Extrude the kidney with gentle pressure and place a polysiloxane kidney stabilizer form around the tissue. Line the kidney up with the spacer such that the lateralmost surface of the kidney extends beyond the stabilizer by about one millimeter, and fix the kidney to the form with cyanoacrylate adhesive. Glue a head plate to the stabilizer form and mount the head plate to mounting bars on the base plate.
Next, fill the well in the polysiloxane support with one percent agarose solution and hold a 10 millimeter cover slip on top of the form until the agarose is firm. Seal the cover slip to the head plate with glue and create a ring around the cover slip with dental cement. Then inject 100 to 150 microliters of FITC-Dextran retro-orbitally and quickly move the mouse and fixation plate to the two-photon microscope stage.
After manually focusing on the kidney surface, switch to the non-scanning two-photon mode and explore the imaging window to locate a target glomerulus that is greater than 30 micrometers below the cover slip and less than 400 micrometers from the lateral kidney capsule. Record the lateral and vertical distance to the target glomerulus. Then record the x, y, and z stage coordinates for the glomerulus.
And lastly, raise the objective focal point about one millimeter into the water column without changing the x and y stage coordinates. Drive the pipette tip into the water column and turn on the DAPI excitation. Move the pipette in the x and y dimensions to the point of maximal fluorescence of the tip.
This will be the center of the objective. Change the x citation setting to red fluorescent protein and visualize the pipette with the ocular to allow precise centering in the ocular view. Switch back to two-photon to find the pipette under the live two-photon view and place the tip precisely in the center of the image, this is the registration position.
Then save an image of the pipette and register the stage and the micropipette controller coordinates. Remove the pipette from the water column in the x-axis without moving the y and z-axis and move the pipette z to the target glomerulus z-coordinate and the edge of the kidney. Note the stage x and calculate the kidney edge pipette x using the offset from the registration stage x.

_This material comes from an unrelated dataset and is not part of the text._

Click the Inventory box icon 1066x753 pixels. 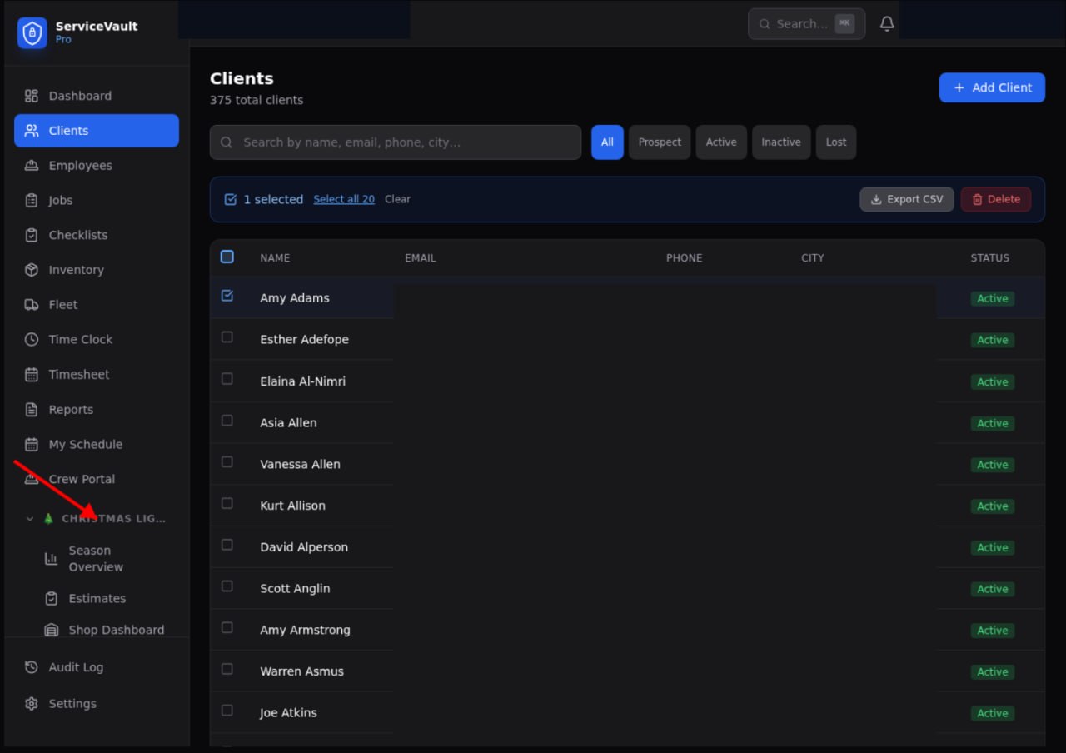(32, 269)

Increase the stage x to move the stage toward the pipette until the edge of the kidney is far to the left of the screen, while remaining visible. Quickly advance the pipette to about 100 micrometers away from the kidney edge pipette X has just calculated. Increase the red gain and begin advancing the pipette tip slowly to the kidney edge under live two-photon imaging while monitoring the red pixel histogram.
Drive the pipette in the x-axis slowly to the glomerulus target pipette x, keeping an eye on the stage x. Upon reaching the glomerulus, document the position with a z-stack. With the pipette in position, set the micropump to inject 100 nanoliters of perfluorodecalin over two minutes.

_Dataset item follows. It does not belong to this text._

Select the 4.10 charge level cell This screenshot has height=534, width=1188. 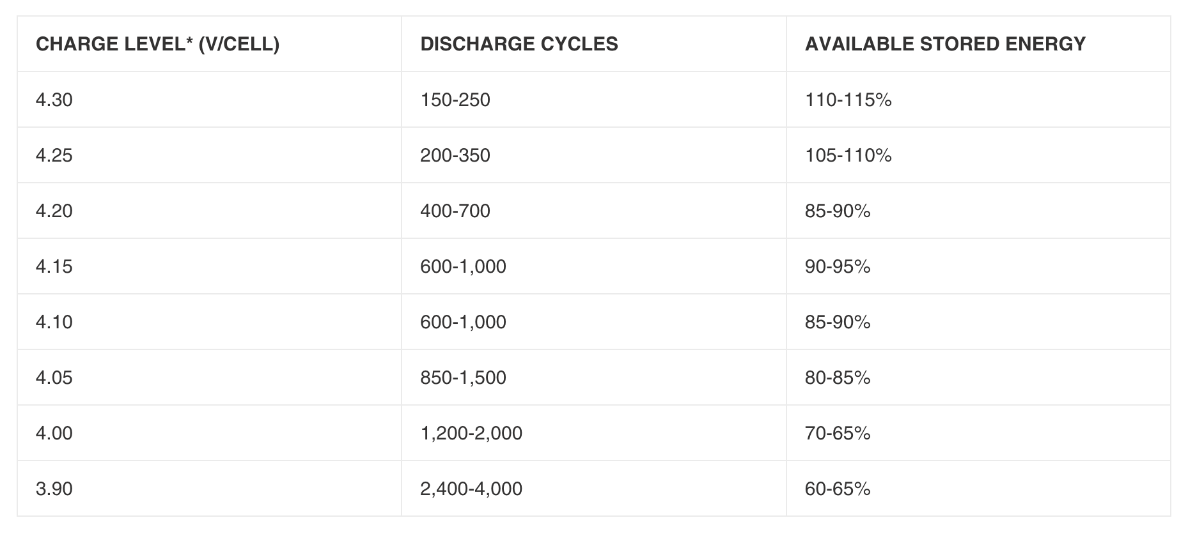pos(209,322)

To ensure patency of the pipette, and to reduce confounding from pipette plugging during entry. After four to six minutes of filtration, set the micropump to aspirate up to 300 nanoliters at a rate of up to 50 nanoliters per minute. This beautiful, near surface glomerulus demonstrates favorable imaging due to the surface position of the glomerulus at 20 micrometers below the renal capsule.
The glomerulus is too close to the surface for microinjection however, as the pipette would hit the cover slip. These glomeruli are optimally positioned with the lateral edges 250 micrometers to the right and appearing less sharp because of the refraction caused by their 70 micrometer depth from the capsule. Both factors that make the glomeruli accessible.
In this typical renal entry image, a mean intensity projection from a z-stack with orthogonal views reveals the pipette tip within Bowman's space, note the red pipette tip spectral artifact from the extremely bright fluorescence of the quantum dots arranged on the conical section of the tip. Here, a volume rendering from a z-stack acquired after positioning a pipette in Bowman's space, shows the pipette tip within the space abutting the capillary tuft. If a pipette with a too large opening is used, the renal capsule can break causing subcapsular bleeding and entry of the blood into the pipette lumen.
Using this method, 17 proteins, primarily of low molecular weight, have been identified from a minimum of two unique peptides per protein. Coupled with this method, other methods such as maspectroscopy, ion sensitive electrode measurements, and fluorescent antibody injection can be used to answer questions about the role of luminal solutes in tubular and glomerular physiology.